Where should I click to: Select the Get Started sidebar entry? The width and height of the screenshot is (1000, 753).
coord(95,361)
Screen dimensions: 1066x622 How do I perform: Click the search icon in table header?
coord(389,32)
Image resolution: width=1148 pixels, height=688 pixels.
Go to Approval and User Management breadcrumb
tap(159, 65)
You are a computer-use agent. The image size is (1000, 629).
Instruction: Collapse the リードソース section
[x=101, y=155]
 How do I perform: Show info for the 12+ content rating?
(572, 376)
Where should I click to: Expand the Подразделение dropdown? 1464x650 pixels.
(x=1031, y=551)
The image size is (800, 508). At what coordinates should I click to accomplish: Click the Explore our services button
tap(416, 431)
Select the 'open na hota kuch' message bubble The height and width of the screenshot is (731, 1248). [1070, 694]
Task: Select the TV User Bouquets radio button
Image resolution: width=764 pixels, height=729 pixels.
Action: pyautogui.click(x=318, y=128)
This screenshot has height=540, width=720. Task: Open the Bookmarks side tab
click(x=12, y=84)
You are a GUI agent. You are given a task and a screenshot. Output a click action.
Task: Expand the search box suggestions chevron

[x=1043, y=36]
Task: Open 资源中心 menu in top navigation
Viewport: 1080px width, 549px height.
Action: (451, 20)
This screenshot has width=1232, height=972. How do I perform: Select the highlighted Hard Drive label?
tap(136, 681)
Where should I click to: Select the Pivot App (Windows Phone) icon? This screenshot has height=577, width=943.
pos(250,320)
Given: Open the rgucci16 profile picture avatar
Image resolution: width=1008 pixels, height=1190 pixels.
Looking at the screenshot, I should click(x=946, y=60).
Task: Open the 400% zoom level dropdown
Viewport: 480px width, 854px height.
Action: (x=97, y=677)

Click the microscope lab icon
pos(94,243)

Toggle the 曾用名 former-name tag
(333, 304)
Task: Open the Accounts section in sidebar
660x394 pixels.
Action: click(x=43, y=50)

____

Give back the listing exactly, please, from its first line to the line containing "Image resolution: width=1148", inclusive, and nothing past that line.

[Answer to this exercise]:
Where should I click to: Select the Get Started sidebar entry? The width and height of the screenshot is (1000, 753).
coord(95,361)
Screen dimensions: 1066x622 How do I perform: Click the search icon in table header?
coord(389,32)
Image resolution: width=1148 pixels, height=688 pixels.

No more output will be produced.